** Data extract follows **

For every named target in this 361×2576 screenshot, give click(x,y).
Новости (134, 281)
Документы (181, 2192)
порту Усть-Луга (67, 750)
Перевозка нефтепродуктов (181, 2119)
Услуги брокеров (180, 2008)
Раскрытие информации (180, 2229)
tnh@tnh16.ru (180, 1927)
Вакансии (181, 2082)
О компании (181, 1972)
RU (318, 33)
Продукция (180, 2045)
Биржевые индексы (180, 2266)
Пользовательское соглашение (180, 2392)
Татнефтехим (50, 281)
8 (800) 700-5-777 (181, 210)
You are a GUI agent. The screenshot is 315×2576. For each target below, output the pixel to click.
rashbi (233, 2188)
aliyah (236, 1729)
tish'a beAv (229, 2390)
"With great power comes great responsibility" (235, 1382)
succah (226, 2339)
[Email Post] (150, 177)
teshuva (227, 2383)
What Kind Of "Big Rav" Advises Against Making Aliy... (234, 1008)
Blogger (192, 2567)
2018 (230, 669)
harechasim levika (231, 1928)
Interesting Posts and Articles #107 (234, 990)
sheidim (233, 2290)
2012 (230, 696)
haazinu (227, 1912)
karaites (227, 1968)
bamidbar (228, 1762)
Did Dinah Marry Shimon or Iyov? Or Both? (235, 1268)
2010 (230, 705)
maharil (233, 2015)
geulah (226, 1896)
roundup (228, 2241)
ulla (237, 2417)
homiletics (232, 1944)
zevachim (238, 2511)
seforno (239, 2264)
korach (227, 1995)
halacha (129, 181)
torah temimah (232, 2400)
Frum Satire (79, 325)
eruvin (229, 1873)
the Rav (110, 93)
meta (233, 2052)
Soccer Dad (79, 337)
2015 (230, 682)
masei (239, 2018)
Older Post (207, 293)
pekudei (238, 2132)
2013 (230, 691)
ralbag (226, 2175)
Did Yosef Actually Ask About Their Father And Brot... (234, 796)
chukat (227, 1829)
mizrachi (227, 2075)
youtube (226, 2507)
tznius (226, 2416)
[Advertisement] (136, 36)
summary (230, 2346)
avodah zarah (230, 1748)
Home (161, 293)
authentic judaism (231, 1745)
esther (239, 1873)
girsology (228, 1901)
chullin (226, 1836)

** End of Data extract **

Brief ▸ This exercise requires the entries above to be restated exactly.

Final answer ▸
For every named target in this 361×2576 screenshot, give click(x,y).
Новости (134, 281)
Документы (181, 2192)
порту Усть-Луга (67, 750)
Перевозка нефтепродуктов (181, 2119)
Услуги брокеров (180, 2008)
Раскрытие информации (180, 2229)
tnh@tnh16.ru (180, 1927)
Вакансии (181, 2082)
О компании (181, 1972)
RU (318, 33)
Продукция (180, 2045)
Биржевые индексы (180, 2266)
Пользовательское соглашение (180, 2392)
Татнефтехим (50, 281)
8 (800) 700-5-777 (181, 210)
You are a GUI agent. The screenshot is 315×2576. For each target below, output the pixel to click.
rashbi (233, 2188)
aliyah (236, 1729)
tish'a beAv (229, 2390)
"With great power comes great responsibility" (235, 1382)
succah (226, 2339)
[Email Post] (150, 177)
teshuva (227, 2383)
What Kind Of "Big Rav" Advises Against Making Aliy... (234, 1008)
Blogger (192, 2567)
2018 (230, 669)
harechasim levika (231, 1928)
Interesting Posts and Articles #107 (234, 990)
sheidim (233, 2290)
2012 (230, 696)
haazinu (227, 1912)
karaites (227, 1968)
bamidbar (228, 1762)
Did Dinah Marry Shimon or Iyov? Or Both? (235, 1268)
2010 (230, 705)
maharil (233, 2015)
geulah (226, 1896)
roundup (228, 2241)
ulla (237, 2417)
homiletics (232, 1944)
zevachim (238, 2511)
seforno (239, 2264)
korach (227, 1995)
halacha (129, 181)
torah temimah (232, 2400)
Frum Satire (79, 325)
eruvin (229, 1873)
the Rav (110, 93)
meta (233, 2052)
Soccer Dad (79, 337)
2015 (230, 682)
masei (239, 2018)
Older Post (207, 293)
pekudei (238, 2132)
2013 (230, 691)
ralbag (226, 2175)
Did Yosef Actually Ask About Their Father And Brot... (234, 796)
chukat (227, 1829)
mizrachi (227, 2075)
youtube (226, 2507)
tznius (226, 2416)
[Advertisement] (136, 36)
summary (230, 2346)
avodah zarah (230, 1748)
Home (161, 293)
authentic judaism (231, 1745)
esther (239, 1873)
girsology (228, 1901)
chullin (226, 1836)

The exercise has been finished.